**Exercise description:** Return the lines beginning at the one that contains "Image resolution: width=1722" and continuing to the end of the entries, including both ends, exactly as written and nothing else.

Collection entries:
========================================================================

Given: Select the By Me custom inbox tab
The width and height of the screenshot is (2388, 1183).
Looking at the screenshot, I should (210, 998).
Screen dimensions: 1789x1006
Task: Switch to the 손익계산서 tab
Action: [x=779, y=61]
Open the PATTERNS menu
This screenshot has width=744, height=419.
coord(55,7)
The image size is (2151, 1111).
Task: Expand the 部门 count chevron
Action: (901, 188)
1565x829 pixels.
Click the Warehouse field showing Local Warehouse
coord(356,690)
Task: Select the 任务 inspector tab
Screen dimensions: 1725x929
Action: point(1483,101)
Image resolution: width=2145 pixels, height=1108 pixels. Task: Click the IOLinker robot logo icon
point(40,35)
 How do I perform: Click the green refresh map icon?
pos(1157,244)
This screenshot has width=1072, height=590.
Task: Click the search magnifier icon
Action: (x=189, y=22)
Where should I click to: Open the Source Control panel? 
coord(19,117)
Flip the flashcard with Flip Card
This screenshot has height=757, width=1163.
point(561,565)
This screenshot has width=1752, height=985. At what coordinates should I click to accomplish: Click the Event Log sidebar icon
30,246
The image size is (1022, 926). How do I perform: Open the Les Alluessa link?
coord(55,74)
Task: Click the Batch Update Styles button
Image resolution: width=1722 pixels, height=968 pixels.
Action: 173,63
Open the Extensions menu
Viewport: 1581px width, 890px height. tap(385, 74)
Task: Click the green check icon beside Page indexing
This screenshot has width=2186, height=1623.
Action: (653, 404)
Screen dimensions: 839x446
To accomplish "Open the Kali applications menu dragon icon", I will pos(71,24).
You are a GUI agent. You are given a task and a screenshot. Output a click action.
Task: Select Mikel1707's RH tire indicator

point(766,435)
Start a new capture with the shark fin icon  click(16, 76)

========================================================================

**Response:**
Image resolution: width=1722 pixels, height=968 pixels.
Action: 173,63
Open the Extensions menu
Viewport: 1581px width, 890px height. tap(385, 74)
Task: Click the green check icon beside Page indexing
This screenshot has width=2186, height=1623.
Action: (653, 404)
Screen dimensions: 839x446
To accomplish "Open the Kali applications menu dragon icon", I will pos(71,24).
You are a GUI agent. You are given a task and a screenshot. Output a click action.
Task: Select Mikel1707's RH tire indicator

point(766,435)
Start a new capture with the shark fin icon  click(16, 76)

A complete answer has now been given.